Exercise: Among the records below, one line contains "Хорошо (304, 2561)"; copy that line and all that follow it, exactly as written.

Entries supplied:
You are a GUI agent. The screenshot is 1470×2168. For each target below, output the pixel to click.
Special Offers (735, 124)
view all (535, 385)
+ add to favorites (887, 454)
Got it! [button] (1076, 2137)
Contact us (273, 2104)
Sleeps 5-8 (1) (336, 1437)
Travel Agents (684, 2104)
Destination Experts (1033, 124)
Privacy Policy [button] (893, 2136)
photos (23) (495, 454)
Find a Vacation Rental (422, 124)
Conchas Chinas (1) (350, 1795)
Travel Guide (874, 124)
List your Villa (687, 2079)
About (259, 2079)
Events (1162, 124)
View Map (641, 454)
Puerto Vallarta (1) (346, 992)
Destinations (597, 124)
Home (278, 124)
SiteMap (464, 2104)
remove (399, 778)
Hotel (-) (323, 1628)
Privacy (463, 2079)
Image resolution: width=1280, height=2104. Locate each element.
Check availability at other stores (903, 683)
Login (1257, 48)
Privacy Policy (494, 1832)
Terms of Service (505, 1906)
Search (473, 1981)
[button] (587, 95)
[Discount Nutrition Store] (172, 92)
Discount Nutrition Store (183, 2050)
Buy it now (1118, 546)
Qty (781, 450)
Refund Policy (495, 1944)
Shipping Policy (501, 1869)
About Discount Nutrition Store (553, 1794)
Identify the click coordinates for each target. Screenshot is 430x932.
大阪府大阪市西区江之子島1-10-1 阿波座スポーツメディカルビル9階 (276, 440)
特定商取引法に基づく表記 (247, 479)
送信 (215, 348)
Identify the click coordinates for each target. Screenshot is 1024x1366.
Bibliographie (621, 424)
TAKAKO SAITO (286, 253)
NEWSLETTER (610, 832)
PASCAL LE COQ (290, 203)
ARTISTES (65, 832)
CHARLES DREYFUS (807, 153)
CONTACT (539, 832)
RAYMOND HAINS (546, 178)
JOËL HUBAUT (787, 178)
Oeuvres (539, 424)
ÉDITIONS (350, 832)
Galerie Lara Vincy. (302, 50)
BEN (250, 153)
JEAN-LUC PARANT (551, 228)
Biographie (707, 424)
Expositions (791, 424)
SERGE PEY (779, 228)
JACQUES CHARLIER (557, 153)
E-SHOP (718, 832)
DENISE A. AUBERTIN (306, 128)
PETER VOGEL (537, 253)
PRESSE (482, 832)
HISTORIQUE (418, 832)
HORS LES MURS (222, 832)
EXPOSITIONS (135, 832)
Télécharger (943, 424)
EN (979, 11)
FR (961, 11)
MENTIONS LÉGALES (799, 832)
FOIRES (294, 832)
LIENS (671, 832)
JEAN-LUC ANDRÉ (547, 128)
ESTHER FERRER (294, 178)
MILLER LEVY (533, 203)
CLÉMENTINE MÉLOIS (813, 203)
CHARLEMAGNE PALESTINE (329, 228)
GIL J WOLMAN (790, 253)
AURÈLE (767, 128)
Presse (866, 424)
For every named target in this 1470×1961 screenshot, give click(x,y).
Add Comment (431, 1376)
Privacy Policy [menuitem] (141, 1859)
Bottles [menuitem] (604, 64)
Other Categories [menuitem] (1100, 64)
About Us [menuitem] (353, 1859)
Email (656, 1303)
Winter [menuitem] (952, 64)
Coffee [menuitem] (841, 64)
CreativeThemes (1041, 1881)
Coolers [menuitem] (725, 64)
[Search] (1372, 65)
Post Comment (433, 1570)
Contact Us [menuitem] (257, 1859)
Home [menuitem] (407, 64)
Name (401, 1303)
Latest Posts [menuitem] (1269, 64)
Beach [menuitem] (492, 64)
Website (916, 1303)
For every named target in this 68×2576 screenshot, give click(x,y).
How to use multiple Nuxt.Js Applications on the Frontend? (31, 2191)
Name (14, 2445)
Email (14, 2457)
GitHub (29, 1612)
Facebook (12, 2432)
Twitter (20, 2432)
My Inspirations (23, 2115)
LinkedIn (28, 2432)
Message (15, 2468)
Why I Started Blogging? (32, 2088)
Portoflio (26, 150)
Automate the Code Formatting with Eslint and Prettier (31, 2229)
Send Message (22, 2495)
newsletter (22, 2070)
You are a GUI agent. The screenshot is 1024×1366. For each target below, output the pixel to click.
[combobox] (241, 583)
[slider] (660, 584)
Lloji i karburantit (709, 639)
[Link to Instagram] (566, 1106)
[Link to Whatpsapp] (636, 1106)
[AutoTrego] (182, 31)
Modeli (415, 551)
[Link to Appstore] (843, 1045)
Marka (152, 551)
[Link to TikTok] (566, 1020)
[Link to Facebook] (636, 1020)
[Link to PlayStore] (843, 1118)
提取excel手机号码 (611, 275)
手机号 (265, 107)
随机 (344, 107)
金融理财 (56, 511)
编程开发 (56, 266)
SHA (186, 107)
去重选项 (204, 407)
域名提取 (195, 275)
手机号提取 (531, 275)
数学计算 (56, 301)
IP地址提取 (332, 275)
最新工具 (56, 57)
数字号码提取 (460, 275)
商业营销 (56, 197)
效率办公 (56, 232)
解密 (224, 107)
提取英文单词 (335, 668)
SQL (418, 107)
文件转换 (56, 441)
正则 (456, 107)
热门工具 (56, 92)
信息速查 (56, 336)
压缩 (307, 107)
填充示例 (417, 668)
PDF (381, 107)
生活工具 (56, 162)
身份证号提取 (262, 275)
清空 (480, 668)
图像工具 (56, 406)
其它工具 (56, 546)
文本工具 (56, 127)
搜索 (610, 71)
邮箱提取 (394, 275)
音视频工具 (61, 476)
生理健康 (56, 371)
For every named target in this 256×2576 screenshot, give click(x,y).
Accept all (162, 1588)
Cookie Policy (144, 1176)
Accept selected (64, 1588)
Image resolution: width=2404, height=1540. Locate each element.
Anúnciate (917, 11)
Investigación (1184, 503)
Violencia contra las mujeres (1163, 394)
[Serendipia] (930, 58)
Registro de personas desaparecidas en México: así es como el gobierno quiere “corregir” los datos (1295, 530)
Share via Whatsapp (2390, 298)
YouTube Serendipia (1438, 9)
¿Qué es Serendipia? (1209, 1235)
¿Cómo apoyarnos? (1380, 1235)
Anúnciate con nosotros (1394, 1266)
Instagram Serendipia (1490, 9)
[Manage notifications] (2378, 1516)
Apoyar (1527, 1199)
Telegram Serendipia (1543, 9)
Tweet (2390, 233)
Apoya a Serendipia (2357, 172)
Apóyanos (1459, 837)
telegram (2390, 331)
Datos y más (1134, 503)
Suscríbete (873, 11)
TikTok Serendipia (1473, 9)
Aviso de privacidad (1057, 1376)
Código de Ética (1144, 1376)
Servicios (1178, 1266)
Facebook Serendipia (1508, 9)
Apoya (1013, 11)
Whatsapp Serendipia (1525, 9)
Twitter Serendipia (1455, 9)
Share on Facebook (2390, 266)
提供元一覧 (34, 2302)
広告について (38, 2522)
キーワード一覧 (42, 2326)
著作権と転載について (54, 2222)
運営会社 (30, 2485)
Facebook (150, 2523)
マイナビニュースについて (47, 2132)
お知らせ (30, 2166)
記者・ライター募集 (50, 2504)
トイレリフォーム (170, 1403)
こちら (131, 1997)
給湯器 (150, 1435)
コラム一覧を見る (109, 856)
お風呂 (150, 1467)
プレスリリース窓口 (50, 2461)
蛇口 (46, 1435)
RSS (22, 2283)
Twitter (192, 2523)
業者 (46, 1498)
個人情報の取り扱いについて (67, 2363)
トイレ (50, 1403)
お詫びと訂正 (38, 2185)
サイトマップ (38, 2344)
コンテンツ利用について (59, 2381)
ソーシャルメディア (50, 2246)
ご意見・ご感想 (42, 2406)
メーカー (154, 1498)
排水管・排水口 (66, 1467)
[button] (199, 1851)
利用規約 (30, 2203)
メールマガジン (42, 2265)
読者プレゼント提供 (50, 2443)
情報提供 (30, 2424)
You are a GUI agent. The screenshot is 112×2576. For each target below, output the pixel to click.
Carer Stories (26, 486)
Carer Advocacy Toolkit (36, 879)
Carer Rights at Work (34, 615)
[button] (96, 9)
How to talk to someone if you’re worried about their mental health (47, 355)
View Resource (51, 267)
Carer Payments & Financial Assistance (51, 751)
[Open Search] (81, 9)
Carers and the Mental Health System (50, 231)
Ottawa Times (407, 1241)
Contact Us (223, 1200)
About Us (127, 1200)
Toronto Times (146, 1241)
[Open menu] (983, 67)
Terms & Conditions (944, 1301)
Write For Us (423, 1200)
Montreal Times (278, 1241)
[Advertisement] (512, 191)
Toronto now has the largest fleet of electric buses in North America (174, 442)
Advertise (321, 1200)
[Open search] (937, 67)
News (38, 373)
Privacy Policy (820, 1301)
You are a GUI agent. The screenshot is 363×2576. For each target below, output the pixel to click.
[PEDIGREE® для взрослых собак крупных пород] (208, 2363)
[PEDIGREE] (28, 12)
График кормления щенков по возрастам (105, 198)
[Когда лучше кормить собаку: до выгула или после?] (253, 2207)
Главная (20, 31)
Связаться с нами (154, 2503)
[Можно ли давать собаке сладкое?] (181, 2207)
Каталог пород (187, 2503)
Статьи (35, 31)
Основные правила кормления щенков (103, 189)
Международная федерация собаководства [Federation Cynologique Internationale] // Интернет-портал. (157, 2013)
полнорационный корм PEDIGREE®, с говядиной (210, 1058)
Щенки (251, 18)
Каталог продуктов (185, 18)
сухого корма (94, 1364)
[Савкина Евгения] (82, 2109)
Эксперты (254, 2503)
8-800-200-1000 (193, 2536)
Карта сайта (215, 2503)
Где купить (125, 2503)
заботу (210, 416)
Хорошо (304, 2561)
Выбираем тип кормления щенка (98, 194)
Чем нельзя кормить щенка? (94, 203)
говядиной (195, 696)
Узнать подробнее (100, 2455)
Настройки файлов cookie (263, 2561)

Your response:
Хорошо (304, 2561)
Выбираем тип кормления щенка (98, 194)
Чем нельзя кормить щенка? (94, 203)
говядиной (195, 696)
Узнать подробнее (100, 2455)
Настройки файлов cookie (263, 2561)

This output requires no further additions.